L’Union européenne passe le cap du demi-milliard d’habitants

(BRUXELLES2) Le résultat est tombé hier, des machines à broyer des statistiques d’Eurostat. Au 1er janvier 2010, la population de l’UE27 est estimée à 501,1 millions de personnes, contre 499,7 millions au 1er janvier 2009.

La population de l’UE27 s’est accrue de 1,4 million de personnes en 2009, soit un taux annuel de 2,7 pour 1000 habitants. Cette hausse résulte pour un tiers de l’accroissement naturel (naissances – 0,5 million de personnes +1,0‰) et pour deux tiers du solde migratoire (0,9 million +1,7‰). Par rapport à 2008 : il y a un léger recul du taux brut de natalité?, tandis que le solde migratoire s’est réduit de façon plus significative.

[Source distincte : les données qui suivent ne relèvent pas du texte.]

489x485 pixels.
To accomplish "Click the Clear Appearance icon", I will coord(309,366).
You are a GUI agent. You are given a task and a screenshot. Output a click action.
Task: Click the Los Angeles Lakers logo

Les Irlandais, Britanniques, Français et Suédois champions du bébé

Les taux de natalité les plus élevés ont été enregistrés en Irlande (16,8‰), au Royaume-Uni (12,8‰), en France (12,7‰), à Chypre (12,2‰) et en Suède (12,0‰) et les plus faibles en Allemagne (7,9‰), en Autriche (9,1‰), au Portugal (9,4‰), en Italie (9,5‰) ainsi qu’en Lettonie et en Hongrie (9,6‰ chacun). La mortalité est plus forte globalement dans les pays d’Europe centrale. Le solde naturel (naissances – mortalité) est ainsi le plus fort en Irlande (+10,2‰). La France (+4,3‰) se classe en 3e position, juste après Chypre (+5,5‰), et devant le Luxembourg (+4,0‰) et le Royaume-Uni (+3,7‰). L’Allemagne est en bas du tableau (-2,3‰) devant la Hongrie (-3,4‰), la Bulgarie, la Lettonie (-3,6‰).

(NVG)

Des statistiques importantes au plan des décisions (analyse)

Le cap du demi-milliard est symbolique au plan extérieur. Il reste loin du milliard dépassé de la Chine ou de l’Inde mais loin devant également les Etats-Unis (310 millions), le Brésil (200 millions), la Russie (140 millions) ou le Japon (120 millions).

Ces statistiques ont aussi une importance au plan interne, en termes de relations de pouvoir, à plus ou moins long terme. Le calcul de la double majorité (amorcé avec le Traité de Nice, renforcé avec le Traité de Lisbonne) se fait, effectivement, en fonction de ces statistiques. Il est intéressant ainsi d’observer que, avec la dynamique démographique, l’écart entre la France et l’Allemagne tend à se réduire, d’environ 600.000 habitants par an (3/4 du à l’accroissement de la population française, 1/4 due à l’accroissement). Si ce rythme se poursuit, d’ici un quart de siècle, le couple franco-allemand sera à égalité de voix au Conseil ! Pure fiction peut-être…

Quant à la répartition des sièges au Parlement européen, qui sont désormais répartis à chaque législature (en vertu d’une résolution d’octobre 2007 selon le principe de proportionnalité dégressive), elle pourrait aussi varier et octroyer à la France (comme à l’Espagne), au moins un siège de plus, dès la prochaine législature (2014-2019).